● **Assignment**
Pictures aside, the output must consist of the lines from the one containing "The width and height of the screenshot is (700, 662)." through the end of the data, reproduced exactly.

↓

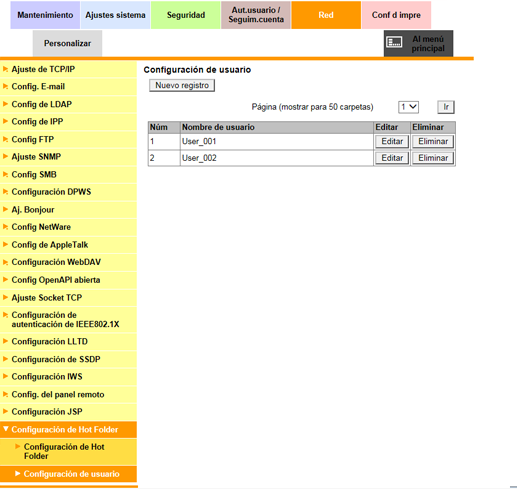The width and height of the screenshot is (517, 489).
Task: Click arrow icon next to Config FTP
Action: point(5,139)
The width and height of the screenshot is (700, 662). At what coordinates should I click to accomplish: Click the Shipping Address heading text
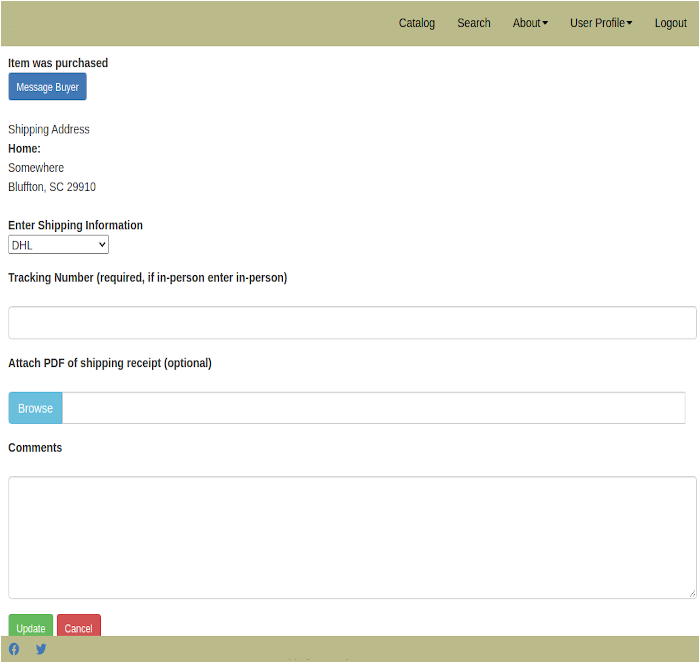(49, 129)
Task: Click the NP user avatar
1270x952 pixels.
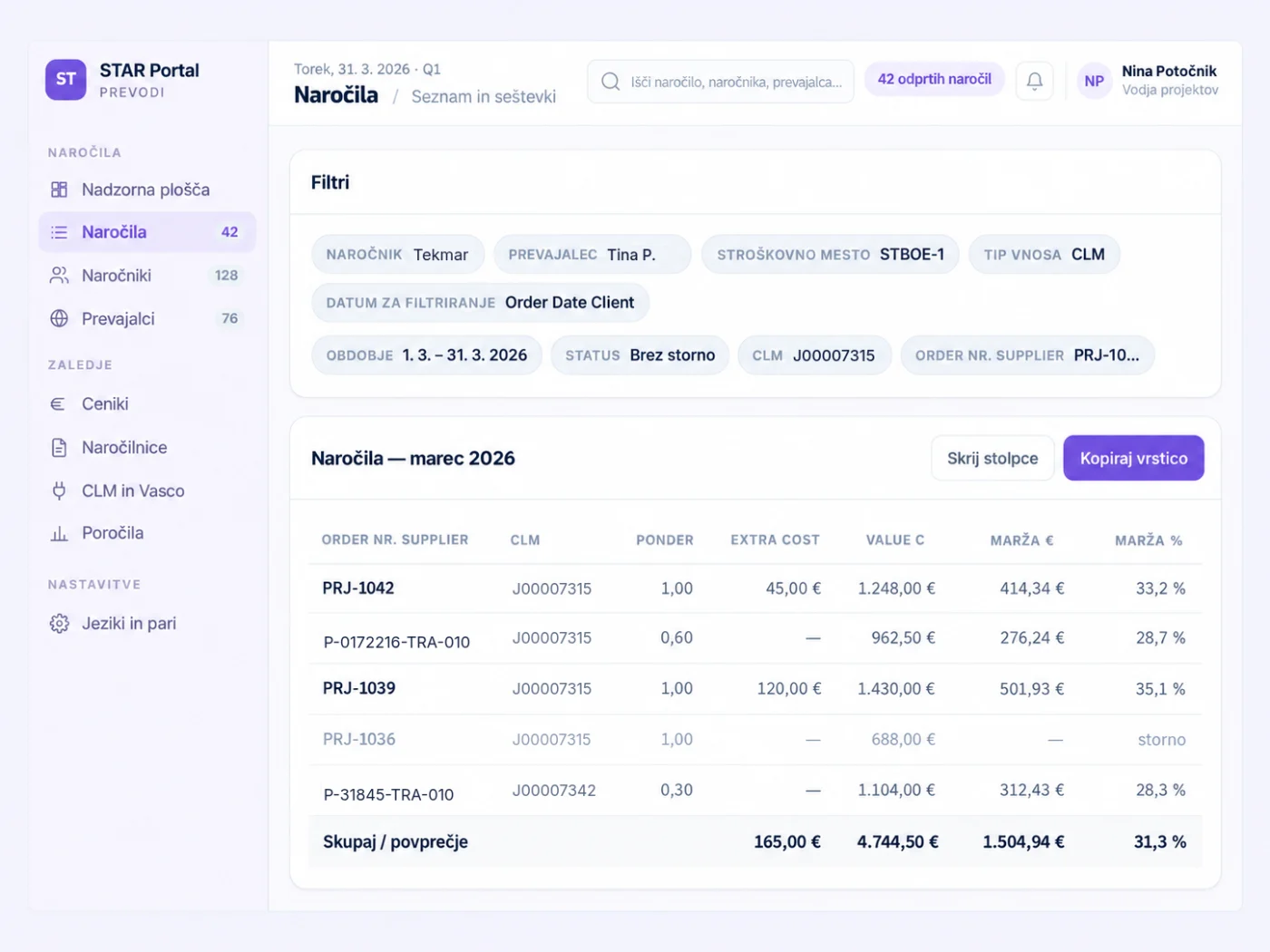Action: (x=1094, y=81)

↑

● **Output for this task**
The width and height of the screenshot is (700, 662). At what coordinates should I click to accomplish: Click the Shipping Address heading text
(49, 129)
Task: Click the NP user avatar
1270x952 pixels.
Action: (x=1094, y=81)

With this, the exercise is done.